Fuck you, I thought again, my pencil cracking in my grip. Fuck you three times over.

I had to take long, deep breaths to calm down. Needed to keep my cool here. If I was going to screw this bastard over, there could be no indication that anything was wrong.

Their signal was still going, undaunted.

Checking my paper once more, I found that the swap had progressed again. I made a mental note of where it had progressed to, then rested my head in my hand, leaning over to block the view from behind and to the right. I searched my memory, trying to recall the faces I’d spotted in that direction. When I thought of it, the only person who’d been further back than me when I’d entered the room had been the smirking Asian girl, with the only other option being the greasy kid who arrived late, and I hadn’t had any reason to look behind me since, focused on the test.

Suspicion rose, but there was nothing I could do with it. Whether it was one of those two or not, it changed nothing. My strategy here was going to be the same.

Sitting up straight, I focused back on the paper before me. There were barely a dozen answers left in the test, and I flew through them as fast as I possibly could, sacrificing accuracy where I felt it was necessary.

Then I closed the test, placed my pencil down atop it, and slumped over so anyone sitting behind me and to my right would have no line of sight to my table.

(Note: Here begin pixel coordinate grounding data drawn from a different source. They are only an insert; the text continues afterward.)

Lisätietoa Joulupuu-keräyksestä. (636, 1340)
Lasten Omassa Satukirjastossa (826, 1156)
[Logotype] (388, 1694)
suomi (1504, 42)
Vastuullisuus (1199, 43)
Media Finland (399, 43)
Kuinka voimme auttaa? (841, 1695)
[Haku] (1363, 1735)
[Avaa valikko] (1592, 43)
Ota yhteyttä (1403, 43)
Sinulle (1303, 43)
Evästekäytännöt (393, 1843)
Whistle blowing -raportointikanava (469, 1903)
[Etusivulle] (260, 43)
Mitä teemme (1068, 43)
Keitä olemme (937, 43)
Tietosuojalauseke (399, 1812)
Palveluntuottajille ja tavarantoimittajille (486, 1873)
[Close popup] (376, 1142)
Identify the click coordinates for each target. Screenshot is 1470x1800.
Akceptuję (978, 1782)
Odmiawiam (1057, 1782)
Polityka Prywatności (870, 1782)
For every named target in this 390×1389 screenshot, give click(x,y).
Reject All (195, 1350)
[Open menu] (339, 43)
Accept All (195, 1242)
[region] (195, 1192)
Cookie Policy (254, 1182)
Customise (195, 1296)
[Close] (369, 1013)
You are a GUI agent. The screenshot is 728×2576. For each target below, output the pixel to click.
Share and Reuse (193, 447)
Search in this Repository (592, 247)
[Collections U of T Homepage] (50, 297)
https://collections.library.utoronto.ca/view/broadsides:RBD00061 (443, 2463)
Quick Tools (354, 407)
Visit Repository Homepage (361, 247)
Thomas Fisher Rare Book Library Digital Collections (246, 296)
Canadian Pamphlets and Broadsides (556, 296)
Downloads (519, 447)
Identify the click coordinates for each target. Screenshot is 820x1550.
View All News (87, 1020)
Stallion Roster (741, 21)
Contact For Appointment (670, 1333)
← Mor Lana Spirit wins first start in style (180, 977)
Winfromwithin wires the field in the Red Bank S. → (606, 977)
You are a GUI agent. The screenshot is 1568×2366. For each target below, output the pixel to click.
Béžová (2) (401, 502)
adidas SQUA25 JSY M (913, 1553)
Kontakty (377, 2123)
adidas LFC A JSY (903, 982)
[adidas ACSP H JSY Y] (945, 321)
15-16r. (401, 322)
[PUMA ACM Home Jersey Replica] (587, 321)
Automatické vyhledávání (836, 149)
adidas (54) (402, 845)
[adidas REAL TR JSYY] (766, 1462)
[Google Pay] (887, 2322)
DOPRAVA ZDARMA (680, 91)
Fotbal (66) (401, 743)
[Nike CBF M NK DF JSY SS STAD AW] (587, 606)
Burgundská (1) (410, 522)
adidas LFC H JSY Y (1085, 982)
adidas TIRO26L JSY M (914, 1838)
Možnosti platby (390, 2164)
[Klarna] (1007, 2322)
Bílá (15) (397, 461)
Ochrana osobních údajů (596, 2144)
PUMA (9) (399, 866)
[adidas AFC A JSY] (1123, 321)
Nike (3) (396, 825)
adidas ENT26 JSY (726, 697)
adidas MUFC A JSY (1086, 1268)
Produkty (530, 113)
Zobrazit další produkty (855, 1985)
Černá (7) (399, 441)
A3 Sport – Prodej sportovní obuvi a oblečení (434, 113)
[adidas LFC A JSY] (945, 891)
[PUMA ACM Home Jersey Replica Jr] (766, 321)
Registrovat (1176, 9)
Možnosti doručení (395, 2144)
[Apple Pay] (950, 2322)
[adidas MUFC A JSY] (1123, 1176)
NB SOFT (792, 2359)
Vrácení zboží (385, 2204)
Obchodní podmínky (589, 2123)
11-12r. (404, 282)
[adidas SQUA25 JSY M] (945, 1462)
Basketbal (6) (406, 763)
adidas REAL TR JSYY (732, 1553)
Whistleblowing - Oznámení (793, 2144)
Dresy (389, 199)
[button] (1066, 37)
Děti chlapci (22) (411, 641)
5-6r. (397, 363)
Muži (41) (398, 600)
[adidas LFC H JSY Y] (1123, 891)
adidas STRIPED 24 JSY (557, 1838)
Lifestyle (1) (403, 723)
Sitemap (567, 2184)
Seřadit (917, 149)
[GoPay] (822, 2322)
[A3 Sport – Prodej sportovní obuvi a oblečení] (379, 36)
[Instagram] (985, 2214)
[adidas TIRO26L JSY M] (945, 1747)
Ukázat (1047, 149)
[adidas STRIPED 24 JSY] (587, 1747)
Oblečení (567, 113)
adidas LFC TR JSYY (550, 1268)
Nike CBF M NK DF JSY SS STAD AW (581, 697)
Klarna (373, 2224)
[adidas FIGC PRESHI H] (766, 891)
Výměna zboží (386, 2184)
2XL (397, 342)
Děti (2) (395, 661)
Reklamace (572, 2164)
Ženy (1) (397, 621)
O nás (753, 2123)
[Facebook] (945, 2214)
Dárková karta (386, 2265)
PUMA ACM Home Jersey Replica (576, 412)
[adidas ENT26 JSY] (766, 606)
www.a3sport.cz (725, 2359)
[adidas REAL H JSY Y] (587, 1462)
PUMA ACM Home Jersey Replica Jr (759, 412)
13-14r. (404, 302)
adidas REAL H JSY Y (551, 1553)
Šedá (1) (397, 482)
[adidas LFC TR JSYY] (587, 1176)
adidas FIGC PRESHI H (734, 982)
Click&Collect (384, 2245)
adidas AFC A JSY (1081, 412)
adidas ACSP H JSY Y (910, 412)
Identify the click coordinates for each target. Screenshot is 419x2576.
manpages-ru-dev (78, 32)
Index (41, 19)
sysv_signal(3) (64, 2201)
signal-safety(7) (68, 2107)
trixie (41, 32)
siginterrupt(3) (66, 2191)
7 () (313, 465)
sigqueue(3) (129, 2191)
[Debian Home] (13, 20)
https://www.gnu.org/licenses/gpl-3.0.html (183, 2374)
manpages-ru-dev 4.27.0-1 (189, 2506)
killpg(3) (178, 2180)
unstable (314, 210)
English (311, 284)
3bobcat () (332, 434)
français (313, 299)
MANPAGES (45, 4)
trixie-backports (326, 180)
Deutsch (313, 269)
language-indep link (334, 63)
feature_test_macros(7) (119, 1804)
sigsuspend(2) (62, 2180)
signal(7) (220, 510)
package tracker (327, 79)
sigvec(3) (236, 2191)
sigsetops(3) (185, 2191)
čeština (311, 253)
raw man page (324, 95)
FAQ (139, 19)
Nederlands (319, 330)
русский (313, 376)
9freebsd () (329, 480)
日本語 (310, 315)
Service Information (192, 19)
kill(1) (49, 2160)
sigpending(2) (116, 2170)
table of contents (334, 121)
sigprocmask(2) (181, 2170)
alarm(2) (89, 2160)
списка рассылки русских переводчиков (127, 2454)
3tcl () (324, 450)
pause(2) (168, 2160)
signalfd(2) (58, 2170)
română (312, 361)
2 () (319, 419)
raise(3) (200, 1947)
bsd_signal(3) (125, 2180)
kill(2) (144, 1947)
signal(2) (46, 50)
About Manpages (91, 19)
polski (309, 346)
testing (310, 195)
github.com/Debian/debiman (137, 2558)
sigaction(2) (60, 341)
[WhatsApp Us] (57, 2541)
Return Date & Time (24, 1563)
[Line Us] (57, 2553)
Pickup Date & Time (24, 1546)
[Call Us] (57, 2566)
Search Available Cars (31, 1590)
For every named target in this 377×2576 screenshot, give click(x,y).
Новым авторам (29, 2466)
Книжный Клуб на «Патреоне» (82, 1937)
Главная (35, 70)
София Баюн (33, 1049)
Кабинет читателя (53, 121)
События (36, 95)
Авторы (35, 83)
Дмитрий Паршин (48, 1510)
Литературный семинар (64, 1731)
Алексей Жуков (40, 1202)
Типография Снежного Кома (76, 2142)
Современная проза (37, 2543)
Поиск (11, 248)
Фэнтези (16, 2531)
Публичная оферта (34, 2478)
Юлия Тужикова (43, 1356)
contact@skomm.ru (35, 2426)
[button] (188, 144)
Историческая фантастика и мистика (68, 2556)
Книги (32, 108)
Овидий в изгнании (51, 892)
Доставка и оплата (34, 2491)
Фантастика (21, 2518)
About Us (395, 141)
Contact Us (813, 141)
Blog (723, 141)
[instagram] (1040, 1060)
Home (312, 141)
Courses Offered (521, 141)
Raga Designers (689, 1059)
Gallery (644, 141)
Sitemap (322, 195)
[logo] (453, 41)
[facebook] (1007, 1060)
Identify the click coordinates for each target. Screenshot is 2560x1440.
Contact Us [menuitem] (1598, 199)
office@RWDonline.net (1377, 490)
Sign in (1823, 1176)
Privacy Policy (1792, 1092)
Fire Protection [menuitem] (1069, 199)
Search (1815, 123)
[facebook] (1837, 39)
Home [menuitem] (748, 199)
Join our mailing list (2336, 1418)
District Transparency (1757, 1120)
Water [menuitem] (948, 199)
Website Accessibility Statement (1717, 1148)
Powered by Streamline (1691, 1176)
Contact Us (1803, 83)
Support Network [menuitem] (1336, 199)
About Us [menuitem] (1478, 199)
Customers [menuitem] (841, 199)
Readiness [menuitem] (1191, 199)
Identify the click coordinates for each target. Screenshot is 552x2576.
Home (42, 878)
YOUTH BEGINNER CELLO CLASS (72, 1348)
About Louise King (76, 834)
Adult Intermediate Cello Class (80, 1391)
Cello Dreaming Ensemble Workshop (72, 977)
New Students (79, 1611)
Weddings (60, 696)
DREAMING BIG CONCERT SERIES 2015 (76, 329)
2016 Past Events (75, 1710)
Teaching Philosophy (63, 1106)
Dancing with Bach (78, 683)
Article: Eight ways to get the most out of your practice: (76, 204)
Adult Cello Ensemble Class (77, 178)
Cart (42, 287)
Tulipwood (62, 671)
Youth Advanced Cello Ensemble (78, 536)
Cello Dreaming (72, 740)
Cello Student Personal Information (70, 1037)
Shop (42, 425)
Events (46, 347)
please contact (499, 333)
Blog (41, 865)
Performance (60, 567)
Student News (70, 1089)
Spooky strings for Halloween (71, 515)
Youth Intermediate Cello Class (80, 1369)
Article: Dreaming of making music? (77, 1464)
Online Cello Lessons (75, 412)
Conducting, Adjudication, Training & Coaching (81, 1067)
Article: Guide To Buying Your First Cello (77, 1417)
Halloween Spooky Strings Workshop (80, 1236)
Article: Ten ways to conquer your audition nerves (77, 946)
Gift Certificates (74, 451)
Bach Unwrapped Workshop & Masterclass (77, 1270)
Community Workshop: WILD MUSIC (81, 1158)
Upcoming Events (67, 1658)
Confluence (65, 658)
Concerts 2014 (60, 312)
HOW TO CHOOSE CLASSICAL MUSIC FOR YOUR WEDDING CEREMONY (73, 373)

It grated to leave a whole test in pencil without going back over it, but I was too high on vindictive satisfaction to worry about it too much. If everything worked out how I thought it would, if I’d calculated the speed of the substitution power’s reversal correctly, if they’d been unable to cancel the reversal of their substitution without line of sight like I theorised, I’d get at least 70% of my answers back, leaving me with what I was confident was an 85% score. An easy pass for the written exam.

The little cheater, on the other hand, would be lucky if they had 15%, and nowhere near enough time to copy an adequate number of answers off another student. Scanning around, no one seemed to be struggling too hard. Hopefully, there was too little time left for the thief to screw over someone else’s score, even if they couldn’t salvage their own.

Regardless, my stomach was still doing flips by the time Morphosis opened his eyes and straightened up, instantly alert. “Your time is up,” he said, and the shadow clock vanished with a huff of displaced air. “You will put down your pencils and pens, and close your tests.”

Everyone who hadn’t done so already hastened to obey. I sat up straight, hugging my test to my chest. I needed to keep my test out of the thief’s line of sight for as long as possible.

“The invigilators will collect your tests. You will remain seated until they have taken yours, at which point you will exit in an orderly fashion. You will then wait in the corridor outside. You will keep quiet throughout this process, as other tests are going on nearby.”

My heart was pounding as the staff moved along the rows. I was trying not to doubt my conclusions, telling myself that my plan fit with all the relevant research. But the temptation to open my test and look inside despite the risk of disqualification was so strong it was almost physically painful. In theory, my plan should have succeeded. Almost the entirety of my answers should have been returned, leaving me more than enough to pass.

But there was no way of knowing for sure. I wouldn’t know the result for days or even weeks.

I was shaking with nerves as I handed the invigilator my test and rose to my feet. I moved as if in a lucid dream to the front of the hall.

When I reached the door, I turned to survey the room.

In an instant, all my worries melted away.

It was strange to feel so good under the attention of a truly murderous glare. If the Asian girl from earlier had the power to shoot lasers from her eyes, I would have surely been reduced to a smouldering pile of ash.

Unfortunately for her, it seemed she only had the power to substitute matter via line of sight. A part of me wanted to ask her how it worked; it had to be a very interesting and precise power to literally swap ink and pencil she couldn’t actually see right out of a stack of papers.

The rest of me took vicious pleasure from giving her my most shit-eating smirk as I left the exam hall, revelling in the silence as her signal died out.